:: Stated goal ::
Copy out every one of the entries below word for word, keeping their order and line breaks.

•••

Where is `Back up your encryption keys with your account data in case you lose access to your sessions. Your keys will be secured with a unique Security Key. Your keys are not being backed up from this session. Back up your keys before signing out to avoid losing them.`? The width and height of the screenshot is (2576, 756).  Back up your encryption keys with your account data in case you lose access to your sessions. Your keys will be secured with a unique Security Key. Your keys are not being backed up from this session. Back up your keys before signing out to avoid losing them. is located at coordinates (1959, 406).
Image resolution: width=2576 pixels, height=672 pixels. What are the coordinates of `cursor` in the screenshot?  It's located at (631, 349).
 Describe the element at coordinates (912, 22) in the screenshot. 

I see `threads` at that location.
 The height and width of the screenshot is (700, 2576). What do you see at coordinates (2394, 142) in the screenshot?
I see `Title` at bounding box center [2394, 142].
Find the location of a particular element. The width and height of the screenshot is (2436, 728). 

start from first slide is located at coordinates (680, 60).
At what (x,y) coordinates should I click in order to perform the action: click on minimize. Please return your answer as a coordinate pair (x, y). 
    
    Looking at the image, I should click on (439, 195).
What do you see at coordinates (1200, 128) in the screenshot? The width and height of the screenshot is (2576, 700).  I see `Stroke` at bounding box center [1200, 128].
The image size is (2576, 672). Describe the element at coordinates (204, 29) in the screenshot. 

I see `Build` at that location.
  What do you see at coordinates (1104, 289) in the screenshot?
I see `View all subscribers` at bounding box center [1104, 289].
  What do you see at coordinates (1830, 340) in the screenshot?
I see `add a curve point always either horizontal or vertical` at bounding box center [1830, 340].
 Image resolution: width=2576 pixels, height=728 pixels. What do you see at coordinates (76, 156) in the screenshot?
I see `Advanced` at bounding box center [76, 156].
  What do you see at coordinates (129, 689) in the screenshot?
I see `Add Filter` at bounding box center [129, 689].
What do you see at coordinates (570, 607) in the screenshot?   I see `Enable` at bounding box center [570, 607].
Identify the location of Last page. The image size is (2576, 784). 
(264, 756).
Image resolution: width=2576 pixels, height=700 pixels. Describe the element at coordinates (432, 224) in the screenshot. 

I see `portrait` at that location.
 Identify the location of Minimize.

•••

:: Worked answer ::
Where is `Back up your encryption keys with your account data in case you lose access to your sessions. Your keys will be secured with a unique Security Key. Your keys are not being backed up from this session. Back up your keys before signing out to avoid losing them.`? The width and height of the screenshot is (2576, 756).  Back up your encryption keys with your account data in case you lose access to your sessions. Your keys will be secured with a unique Security Key. Your keys are not being backed up from this session. Back up your keys before signing out to avoid losing them. is located at coordinates (1959, 406).
Image resolution: width=2576 pixels, height=672 pixels. What are the coordinates of `cursor` in the screenshot?  It's located at (631, 349).
 Describe the element at coordinates (912, 22) in the screenshot. 

I see `threads` at that location.
 The height and width of the screenshot is (700, 2576). What do you see at coordinates (2394, 142) in the screenshot?
I see `Title` at bounding box center [2394, 142].
Find the location of a particular element. The width and height of the screenshot is (2436, 728). 

start from first slide is located at coordinates (680, 60).
At what (x,y) coordinates should I click in order to perform the action: click on minimize. Please return your answer as a coordinate pair (x, y). 
    
    Looking at the image, I should click on (439, 195).
What do you see at coordinates (1200, 128) in the screenshot? The width and height of the screenshot is (2576, 700).  I see `Stroke` at bounding box center [1200, 128].
The image size is (2576, 672). Describe the element at coordinates (204, 29) in the screenshot. 

I see `Build` at that location.
  What do you see at coordinates (1104, 289) in the screenshot?
I see `View all subscribers` at bounding box center [1104, 289].
  What do you see at coordinates (1830, 340) in the screenshot?
I see `add a curve point always either horizontal or vertical` at bounding box center [1830, 340].
 Image resolution: width=2576 pixels, height=728 pixels. What do you see at coordinates (76, 156) in the screenshot?
I see `Advanced` at bounding box center [76, 156].
  What do you see at coordinates (129, 689) in the screenshot?
I see `Add Filter` at bounding box center [129, 689].
What do you see at coordinates (570, 607) in the screenshot?   I see `Enable` at bounding box center [570, 607].
Identify the location of Last page. The image size is (2576, 784). 
(264, 756).
Image resolution: width=2576 pixels, height=700 pixels. Describe the element at coordinates (432, 224) in the screenshot. 

I see `portrait` at that location.
 Identify the location of Minimize.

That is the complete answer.